The financial-reporting requirements for members of the building industry will be immediately reviewed amid harsh criticism that a policy introduced by the previous QBC Board has weakened the industry regulator's effectiveness in monitoring the financial health of its licensees.
Chair of the current Queensland Building and Construction (QBC) Board, Dick Williams, said the Minimum Financial Requirements (MFR) Policy introduced by the previous board had significant flaws that decreased protection for home owners and industry members against the financial failure of licensees, and building company collapses.
Mr Williams said the policy failed to provide the Queensland Building and Construction Commission (QBCC) with a strong, proactive regulatory tool to deal with potential financial failures and related offences.
He said the current QBC Board would immediately review the MFR Policy, and had already started the process of restructuring the QBCC's Financial Investigations Unit to ensure it had the appropriate capability and capacity to investigate and act upon financial irregularities and reported payment issues in the building industry.
"The QBCC, even with an improved MFR Policy, cannot prevent builders from going bust due to bad management, too-thin margins or other matters out of its control. However, what it will assist with is providing the QBCC with another tool to combat the shonky practices that have been allowed to flourish under the current inadequate MFR provisions.
"I'm gobsmacked that the current policy puts the onus on building industry members to provide the QBCC with information about non-payment of debts and other serious financial issues before the QBCC can investigate these concerns. This is a policy that had no proactive regulatory component in it for the QBCC to use, which is mind-boggling."
Mr Williams said another significant failing of the MFR Policy was the removal of the requirement for audited financial accounts to be provided to the QBCC when licences are renewed, which has raised concerns about the accuracy of the information available to the QBCC about the financial wellbeing of licensees.

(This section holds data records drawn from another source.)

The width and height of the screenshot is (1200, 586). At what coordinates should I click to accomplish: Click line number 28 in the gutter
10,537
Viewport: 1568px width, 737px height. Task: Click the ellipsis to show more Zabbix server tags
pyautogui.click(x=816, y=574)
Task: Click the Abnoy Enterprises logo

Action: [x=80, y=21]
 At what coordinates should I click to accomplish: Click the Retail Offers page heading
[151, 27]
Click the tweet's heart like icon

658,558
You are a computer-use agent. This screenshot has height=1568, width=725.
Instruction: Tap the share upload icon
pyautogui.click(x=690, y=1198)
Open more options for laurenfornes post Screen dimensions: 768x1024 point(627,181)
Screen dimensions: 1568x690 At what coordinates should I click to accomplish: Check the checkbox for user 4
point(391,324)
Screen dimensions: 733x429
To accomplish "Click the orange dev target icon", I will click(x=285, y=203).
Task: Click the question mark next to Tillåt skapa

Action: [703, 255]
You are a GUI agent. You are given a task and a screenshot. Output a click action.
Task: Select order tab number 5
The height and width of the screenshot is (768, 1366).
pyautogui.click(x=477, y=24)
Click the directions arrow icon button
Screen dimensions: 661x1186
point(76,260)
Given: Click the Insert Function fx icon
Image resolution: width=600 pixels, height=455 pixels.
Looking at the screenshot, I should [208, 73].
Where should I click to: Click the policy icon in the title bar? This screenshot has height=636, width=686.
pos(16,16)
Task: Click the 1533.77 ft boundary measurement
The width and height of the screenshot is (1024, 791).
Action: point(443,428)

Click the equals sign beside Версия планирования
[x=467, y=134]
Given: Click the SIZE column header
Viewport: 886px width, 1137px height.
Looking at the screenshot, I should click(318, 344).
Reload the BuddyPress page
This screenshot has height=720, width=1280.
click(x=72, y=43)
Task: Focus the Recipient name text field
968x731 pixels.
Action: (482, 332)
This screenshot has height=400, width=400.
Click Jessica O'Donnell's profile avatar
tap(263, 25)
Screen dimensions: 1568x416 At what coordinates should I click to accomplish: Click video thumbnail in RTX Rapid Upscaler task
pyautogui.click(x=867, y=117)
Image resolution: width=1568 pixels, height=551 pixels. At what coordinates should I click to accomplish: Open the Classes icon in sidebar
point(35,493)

"All those decisions greatly weakened the MFR Policy, and this was compounded by the lack of resourcing provided to the QBCC Financial Investigations Unit to implement the policy and to act on any financial issues it uncovered. The QBCC was given a half-baked, reactive policy and insufficient resourcing to implement it, creating a system with inadequate regulatory, monitoring and investigative powers.
"This policy just isn't working as it should be, but my board is going to ensure that it does, by providing proactive powers and appropriate resources to the QBCC so that it can better protect home owners, subcontractors, suppliers and other industry participants against the threat of suspicious financial activity."